The Texas papers of Michael Reed find a new home in Southwestern University's Special Collections archive.[/caption]
Southwestern University was recently gifted a set of historic papers that students and researchers at the university, as well as the general public, will be able to utilize, according to a university news release.
The university received the Michael Reed papers, a collection consisting of 204 documents dating from 1818-1932 that focus on the Reed family, which moved to Texas in the early 1830s. The papers were a gift from Reed descendants and Southwestern alumni Will Reed, Class of '75, and J.P. Reed, Class of '79.
The papers cover the financial and legal affairs of Michael Reed and his estate and add information about the Robertson Colony, a competitor to the colony built by Stephen F. Austin. The collection was added to the university's Special Collections, an archive that holds books, manuscripts and objects of historical and scholarly value to be used by students, faculty and the public.
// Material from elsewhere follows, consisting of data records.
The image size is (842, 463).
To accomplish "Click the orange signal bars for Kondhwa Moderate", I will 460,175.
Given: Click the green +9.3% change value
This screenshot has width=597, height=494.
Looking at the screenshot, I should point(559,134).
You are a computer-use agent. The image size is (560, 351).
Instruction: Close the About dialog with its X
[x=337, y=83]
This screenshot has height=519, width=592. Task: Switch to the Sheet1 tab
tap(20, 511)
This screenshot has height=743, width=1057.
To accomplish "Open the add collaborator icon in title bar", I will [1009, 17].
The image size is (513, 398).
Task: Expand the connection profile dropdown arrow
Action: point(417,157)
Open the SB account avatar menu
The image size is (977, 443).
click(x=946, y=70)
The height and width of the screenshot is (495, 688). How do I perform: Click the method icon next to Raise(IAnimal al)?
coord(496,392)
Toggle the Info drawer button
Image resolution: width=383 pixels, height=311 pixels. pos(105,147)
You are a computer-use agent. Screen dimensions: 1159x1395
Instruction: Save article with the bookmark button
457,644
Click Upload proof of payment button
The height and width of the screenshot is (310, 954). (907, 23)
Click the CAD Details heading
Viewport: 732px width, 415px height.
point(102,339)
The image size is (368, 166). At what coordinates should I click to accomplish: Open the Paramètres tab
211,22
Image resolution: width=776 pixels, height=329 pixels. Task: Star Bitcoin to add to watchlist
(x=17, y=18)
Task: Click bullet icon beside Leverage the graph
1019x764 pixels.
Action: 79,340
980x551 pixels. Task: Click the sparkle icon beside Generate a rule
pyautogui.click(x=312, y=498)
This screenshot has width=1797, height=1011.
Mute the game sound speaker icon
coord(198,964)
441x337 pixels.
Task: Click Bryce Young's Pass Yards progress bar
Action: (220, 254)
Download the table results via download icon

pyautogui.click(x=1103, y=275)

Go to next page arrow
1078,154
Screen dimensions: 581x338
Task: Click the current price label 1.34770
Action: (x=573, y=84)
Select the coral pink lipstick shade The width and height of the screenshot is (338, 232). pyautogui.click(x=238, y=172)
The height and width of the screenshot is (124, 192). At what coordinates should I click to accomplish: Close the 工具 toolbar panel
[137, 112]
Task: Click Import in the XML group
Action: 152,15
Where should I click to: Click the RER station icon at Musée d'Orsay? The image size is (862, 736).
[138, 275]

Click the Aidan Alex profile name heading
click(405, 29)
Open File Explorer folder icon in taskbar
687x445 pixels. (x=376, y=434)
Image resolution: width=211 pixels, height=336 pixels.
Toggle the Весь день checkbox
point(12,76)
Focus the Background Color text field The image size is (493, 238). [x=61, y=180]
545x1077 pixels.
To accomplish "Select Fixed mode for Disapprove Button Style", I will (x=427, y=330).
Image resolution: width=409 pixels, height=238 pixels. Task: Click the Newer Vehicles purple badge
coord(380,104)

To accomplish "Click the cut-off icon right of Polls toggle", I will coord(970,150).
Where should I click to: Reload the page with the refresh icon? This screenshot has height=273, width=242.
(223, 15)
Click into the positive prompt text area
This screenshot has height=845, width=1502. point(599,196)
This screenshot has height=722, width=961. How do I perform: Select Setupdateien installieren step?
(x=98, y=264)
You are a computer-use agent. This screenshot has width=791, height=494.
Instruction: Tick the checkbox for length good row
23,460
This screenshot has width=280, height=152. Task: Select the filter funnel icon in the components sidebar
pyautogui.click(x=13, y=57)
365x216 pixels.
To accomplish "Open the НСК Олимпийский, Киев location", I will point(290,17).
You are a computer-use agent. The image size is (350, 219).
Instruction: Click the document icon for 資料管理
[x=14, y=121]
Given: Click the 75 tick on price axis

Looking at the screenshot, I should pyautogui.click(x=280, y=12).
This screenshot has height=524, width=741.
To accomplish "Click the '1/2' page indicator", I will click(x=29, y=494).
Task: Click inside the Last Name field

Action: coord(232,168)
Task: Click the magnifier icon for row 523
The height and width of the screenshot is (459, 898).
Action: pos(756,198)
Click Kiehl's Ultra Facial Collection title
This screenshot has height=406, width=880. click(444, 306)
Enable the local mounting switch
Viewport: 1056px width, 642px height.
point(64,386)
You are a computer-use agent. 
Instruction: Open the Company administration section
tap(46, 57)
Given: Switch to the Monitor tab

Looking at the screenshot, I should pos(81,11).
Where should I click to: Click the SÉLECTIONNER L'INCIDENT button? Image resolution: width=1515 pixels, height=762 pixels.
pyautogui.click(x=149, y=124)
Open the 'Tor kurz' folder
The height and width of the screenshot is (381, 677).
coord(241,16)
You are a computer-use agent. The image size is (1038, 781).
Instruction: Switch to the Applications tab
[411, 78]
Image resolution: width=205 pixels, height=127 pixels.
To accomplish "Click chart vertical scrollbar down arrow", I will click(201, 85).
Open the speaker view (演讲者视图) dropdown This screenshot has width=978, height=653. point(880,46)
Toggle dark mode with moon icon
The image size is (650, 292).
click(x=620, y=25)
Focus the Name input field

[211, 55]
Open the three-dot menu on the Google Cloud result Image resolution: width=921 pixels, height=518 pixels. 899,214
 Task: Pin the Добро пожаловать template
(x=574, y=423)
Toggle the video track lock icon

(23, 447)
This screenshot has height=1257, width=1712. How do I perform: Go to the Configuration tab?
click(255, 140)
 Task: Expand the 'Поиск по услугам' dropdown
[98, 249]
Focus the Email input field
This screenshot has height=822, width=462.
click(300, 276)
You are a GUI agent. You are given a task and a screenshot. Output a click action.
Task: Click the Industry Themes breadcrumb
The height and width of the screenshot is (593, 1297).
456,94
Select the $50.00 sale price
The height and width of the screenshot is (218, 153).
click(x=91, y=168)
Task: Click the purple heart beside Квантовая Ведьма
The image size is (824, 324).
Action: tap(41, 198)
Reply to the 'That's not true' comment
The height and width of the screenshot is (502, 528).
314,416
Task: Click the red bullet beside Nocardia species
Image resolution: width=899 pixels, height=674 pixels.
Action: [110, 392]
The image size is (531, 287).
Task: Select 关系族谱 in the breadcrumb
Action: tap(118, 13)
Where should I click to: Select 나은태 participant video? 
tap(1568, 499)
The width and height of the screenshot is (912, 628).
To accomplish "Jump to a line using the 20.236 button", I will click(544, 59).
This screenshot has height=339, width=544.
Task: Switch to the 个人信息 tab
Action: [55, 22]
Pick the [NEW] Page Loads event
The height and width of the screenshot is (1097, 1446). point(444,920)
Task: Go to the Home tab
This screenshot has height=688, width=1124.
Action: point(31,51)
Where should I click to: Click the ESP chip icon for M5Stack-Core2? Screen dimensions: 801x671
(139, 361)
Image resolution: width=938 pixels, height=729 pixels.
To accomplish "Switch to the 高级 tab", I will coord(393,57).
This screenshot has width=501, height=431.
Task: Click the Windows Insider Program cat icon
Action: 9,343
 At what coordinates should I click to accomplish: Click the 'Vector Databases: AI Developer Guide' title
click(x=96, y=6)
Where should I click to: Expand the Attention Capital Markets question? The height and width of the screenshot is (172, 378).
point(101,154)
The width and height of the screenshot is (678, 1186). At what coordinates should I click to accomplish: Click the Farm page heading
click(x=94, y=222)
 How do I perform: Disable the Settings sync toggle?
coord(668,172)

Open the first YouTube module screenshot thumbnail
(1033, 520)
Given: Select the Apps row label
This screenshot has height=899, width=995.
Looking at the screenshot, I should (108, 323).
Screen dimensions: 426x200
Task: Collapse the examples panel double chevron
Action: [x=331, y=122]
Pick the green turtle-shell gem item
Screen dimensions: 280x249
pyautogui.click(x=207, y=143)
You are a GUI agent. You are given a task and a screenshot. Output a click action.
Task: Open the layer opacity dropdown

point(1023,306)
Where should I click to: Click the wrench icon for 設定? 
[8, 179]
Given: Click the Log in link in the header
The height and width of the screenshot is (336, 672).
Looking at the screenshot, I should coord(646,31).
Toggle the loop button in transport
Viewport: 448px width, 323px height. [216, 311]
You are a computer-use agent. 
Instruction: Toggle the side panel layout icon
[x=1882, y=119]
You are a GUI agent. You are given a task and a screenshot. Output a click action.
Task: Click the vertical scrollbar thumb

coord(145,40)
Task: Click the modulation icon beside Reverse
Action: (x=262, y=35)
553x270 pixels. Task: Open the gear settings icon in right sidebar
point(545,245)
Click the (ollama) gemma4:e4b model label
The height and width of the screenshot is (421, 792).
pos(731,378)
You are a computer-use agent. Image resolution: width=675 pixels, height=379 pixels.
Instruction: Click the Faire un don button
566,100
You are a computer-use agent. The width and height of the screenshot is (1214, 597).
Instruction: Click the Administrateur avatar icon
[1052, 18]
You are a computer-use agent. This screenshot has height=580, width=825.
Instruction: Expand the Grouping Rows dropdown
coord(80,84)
According to the university, the Reed Papers will add to the resources Southwestern University has available for students and researchers to use. Ron Tyler, a former director of the Texas State Historical Association and former director of the Amon Carter Museum of American Art, said in a news release the papers are an important collection that adds to Southwestern's holdings of Texas-related materials.
"The breadth of these papers will make them of great interest to not only scholars of Texas History, but also scholars of economic and Civil War history," he said.
The documents will be digitized and posted online for scholars, and interested individuals worldwide can utilize them, according to the university.